Have you ever been to a pool party that looked like a carefree summer gathering from a distance, only to get closer and overhear complicated conversations about life under clouds of marijuana smoke?
No? Listen to Myke Bogan’s appropriately titled debut album, Pool Party. It’s a similar experience.
Guided by Bogan’s melodic vocal delivery over buoyant hip-hop production, the record has no problem living up to its name, sonically. This is the kind of summertime music that sounds best blaring through poolside boomboxes and rattling the walls of late-night house parties.
Bogan isn’t content swimming in the shallow end forever, though. In Pool Party’s opening moments, he raps, “Welcome to this crazy mind, suicidal novelist,” setting the table for an emotionally nuanced album that isn’t afraid of mixing darker tones into its bright summer palette.

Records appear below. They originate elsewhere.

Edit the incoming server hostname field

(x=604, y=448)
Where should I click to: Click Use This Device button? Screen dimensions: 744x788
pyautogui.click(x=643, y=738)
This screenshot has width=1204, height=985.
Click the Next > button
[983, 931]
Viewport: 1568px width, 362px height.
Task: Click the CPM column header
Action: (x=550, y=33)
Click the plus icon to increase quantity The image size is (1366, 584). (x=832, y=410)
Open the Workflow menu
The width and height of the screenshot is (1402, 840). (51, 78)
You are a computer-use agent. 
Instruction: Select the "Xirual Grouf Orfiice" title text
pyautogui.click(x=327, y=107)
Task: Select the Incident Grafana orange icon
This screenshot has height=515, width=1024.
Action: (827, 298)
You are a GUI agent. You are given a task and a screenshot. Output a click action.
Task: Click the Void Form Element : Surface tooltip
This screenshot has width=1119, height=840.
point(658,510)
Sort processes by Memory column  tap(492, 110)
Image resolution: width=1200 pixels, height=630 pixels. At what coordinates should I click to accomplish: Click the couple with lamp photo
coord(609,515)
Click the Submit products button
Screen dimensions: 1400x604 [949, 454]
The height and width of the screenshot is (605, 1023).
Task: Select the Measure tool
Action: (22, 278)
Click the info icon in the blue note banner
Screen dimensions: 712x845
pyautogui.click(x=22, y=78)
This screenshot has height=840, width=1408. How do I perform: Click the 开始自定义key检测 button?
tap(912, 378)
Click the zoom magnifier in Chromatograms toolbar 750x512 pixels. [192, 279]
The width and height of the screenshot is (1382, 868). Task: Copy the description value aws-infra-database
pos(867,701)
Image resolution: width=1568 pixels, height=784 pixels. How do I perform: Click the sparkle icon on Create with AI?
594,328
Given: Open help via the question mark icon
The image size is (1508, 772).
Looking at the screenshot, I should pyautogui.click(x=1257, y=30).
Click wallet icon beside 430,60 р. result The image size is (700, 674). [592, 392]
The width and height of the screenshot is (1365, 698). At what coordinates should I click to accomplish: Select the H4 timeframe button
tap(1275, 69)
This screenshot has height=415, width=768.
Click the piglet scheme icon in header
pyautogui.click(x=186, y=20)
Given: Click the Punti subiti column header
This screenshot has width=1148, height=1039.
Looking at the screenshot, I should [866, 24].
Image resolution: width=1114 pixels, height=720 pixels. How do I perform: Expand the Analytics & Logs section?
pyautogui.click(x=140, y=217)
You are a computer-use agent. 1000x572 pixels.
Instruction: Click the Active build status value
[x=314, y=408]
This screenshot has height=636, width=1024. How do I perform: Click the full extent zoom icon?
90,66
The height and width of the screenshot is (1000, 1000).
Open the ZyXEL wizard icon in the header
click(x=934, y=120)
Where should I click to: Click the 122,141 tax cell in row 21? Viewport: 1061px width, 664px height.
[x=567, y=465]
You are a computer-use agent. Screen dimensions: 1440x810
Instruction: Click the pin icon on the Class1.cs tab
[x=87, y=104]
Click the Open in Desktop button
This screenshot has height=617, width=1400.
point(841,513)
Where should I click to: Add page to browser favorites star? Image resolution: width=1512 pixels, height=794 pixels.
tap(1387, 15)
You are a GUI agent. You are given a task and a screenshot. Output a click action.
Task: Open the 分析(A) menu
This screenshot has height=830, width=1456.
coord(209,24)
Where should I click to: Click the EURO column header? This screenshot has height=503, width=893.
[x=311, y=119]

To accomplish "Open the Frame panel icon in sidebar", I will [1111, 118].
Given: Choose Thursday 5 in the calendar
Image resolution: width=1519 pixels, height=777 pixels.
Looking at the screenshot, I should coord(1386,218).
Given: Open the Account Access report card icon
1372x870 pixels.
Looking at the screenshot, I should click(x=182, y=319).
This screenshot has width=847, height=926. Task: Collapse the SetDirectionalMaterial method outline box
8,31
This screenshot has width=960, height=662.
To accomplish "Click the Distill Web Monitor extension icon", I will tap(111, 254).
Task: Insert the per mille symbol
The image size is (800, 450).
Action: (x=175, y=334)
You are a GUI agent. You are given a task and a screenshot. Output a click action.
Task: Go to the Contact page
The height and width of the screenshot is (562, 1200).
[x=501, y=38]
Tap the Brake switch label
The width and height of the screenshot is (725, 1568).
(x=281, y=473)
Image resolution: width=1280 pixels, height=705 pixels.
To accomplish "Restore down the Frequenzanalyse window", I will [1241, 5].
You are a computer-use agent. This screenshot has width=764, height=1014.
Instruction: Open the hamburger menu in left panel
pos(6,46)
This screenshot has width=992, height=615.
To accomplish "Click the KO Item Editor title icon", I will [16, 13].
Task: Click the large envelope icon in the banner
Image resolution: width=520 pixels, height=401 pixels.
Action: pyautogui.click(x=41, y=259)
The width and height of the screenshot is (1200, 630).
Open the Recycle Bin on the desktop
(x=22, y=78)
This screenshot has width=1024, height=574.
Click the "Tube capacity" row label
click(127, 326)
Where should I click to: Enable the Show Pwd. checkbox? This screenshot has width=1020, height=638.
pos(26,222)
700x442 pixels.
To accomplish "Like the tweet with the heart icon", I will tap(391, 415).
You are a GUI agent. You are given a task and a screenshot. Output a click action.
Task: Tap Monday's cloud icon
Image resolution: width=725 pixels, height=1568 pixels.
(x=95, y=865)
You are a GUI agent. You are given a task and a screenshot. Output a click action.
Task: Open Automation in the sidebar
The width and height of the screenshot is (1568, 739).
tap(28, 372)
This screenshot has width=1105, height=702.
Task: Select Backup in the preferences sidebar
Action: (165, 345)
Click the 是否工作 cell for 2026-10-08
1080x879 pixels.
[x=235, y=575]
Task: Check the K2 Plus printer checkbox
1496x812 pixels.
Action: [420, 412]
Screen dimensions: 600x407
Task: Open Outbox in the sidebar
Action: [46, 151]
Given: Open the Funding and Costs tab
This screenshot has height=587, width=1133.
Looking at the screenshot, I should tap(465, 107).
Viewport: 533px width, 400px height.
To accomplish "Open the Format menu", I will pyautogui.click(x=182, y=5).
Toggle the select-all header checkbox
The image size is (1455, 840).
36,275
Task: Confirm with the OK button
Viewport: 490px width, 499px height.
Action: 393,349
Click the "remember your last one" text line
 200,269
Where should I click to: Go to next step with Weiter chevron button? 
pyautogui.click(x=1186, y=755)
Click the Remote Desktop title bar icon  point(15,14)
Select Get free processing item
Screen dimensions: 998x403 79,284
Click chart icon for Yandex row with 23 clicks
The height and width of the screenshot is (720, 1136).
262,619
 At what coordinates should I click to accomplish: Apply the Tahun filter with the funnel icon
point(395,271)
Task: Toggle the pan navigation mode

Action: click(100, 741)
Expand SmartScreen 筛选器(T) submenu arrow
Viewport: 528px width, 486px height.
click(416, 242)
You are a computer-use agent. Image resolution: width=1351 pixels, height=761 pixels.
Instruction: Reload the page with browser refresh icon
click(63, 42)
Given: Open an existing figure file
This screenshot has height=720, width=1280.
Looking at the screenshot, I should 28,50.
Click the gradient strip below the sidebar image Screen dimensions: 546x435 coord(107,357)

Detailing the record’s creation process, Bogan says, “It was one of the hardest things I’ve ever done,” revealing that the album’s complex subject matter is a reflection of his headspace over the last two years as he struggled to sculpt the project into what we hear today.
Pool Party is his first album under independent Portland label EYRST after five years of releasing music on his own. Given a long leash and plenty of creative control, Bogan managed to avoid restrictions from his new label, except for one: The album had to be sample-free.
“Making sample-free music is not me at all,” he says, admitting that the rule to use only original sounds represented a huge challenge. “I love boom bap, I love hip-hop, I love MPC drums, I love all that shit.”
Approaching the project from an angle he wasn’t used to, the music didn’t flow out of him as freely as it had in the past. Pool Party took nearly twice as long to complete as his previous five projects. “I’m used to it coming easy,” he explains. “We made it happen, but it was hell. There were times I wanted to quit. There were times I wanted to back out.”
“The thing is, I’m a beat dickhead,” Bogan laughs. “I choose my beats very, very wisely. I felt bad at times with producers constantly sending me stuff, and me being like, ‘Nope, that’s not it. Nope, that’s not it.’”
Finally, a breakthrough came as he penciled out rhymes for one the album’s clear standouts, “Not The,” which gave Bogan a chance to triumphantly yell, “I know that I’m a beast,” over woozy production from EYRST co-founder Neill Von Tally.
“I was just questioning myself a lot,” he says. “Like, ‘Did I make the right decisions? Am I doing the right things?’ But on that song, somehow, all the confidence came back. I wrote that when I came back from writer’s block and I was on such a high about it.”
A difficult recording process wasn’t the only inspiration for Pool Party’s emotionally complex themes. Half a decade into his career, Bogan finds himself maturing as an artist and as a person.
“In the beginning, I was somebody who was caught up in the whole rap thing,” he says. “You know, just smoke weed and be in the studio and drink liquor and beer and have some hoes come through. That was my thing in the beginning. But as you progress and continue to take it more seriously, you kind of zone in more and more.”
One thing that he’s focusing on more is family.
“My kids are my motivation,” he tells me over the phone from Los Angeles, where he splits time with Portland in order to be home with his two sons Takai (7) and Tayvian (5). “That’s what I do it for. I do it so someday they can have things I never dreamed of having.”
Bogan’s dual residences represent two colliding universes that compete for his attention.
“When I’m in California, I’m definitely in dad mode,” he explains. “I’m at the games, at the practices, making lunches, picking up and dropping them off from school. I feel like I missed out on so much when they were younger and I don’t like missing things any more. I gotta be there. It’s full-time dad stuff and I only write when they’re sleeping or they’re at school. So, when I’m away, it’s like, ‘Yo, I gotta do music and take advantage of the time I’m in Portland to constantly be working.’”
In Portland’s increasingly vibrant and competitive hip-hop community, the hard work is paying off. As one of the city’s most charismatic performers, Bogan’s energetic live shows have been a highlight of the local rap scene for years.
Now, Pool Party represents the most complete picture of his abilities that he’s ever been able to capture on record. Plus, the new joint features guest spots from EYRST family members The Last Artful, Dodgr and Blossom, which you can hear below.
Looking at the finished album song by song, remembering everything that went into the project, Bogan reflects, “The process of the whole album is what’s in the track list. There are frustrations, high points, super confident points, super low points, and then at the end, it’s like... it’s done. And it feels really good. I’m really happy with it.”